* _Task description_
"Citroen" is the word to look for; copy each line of the listing where it occurs.

* _Input material_
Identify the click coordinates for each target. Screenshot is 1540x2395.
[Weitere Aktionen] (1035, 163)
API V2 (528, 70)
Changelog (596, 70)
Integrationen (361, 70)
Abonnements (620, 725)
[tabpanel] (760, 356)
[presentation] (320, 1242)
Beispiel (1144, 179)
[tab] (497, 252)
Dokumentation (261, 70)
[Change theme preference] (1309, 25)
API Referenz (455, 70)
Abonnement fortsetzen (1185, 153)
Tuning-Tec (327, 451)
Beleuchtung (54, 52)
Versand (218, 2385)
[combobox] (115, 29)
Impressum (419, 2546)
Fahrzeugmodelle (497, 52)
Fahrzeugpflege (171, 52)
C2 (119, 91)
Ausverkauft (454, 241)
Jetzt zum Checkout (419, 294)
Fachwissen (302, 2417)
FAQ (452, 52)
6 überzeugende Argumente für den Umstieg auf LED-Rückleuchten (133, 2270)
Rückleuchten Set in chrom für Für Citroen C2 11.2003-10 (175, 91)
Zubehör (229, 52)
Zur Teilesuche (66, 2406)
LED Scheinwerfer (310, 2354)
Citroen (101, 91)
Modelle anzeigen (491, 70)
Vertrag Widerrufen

* _Response to this task_
Rückleuchten Set in chrom für Für Citroen C2 11.2003-10 (175, 91)
Citroen (101, 91)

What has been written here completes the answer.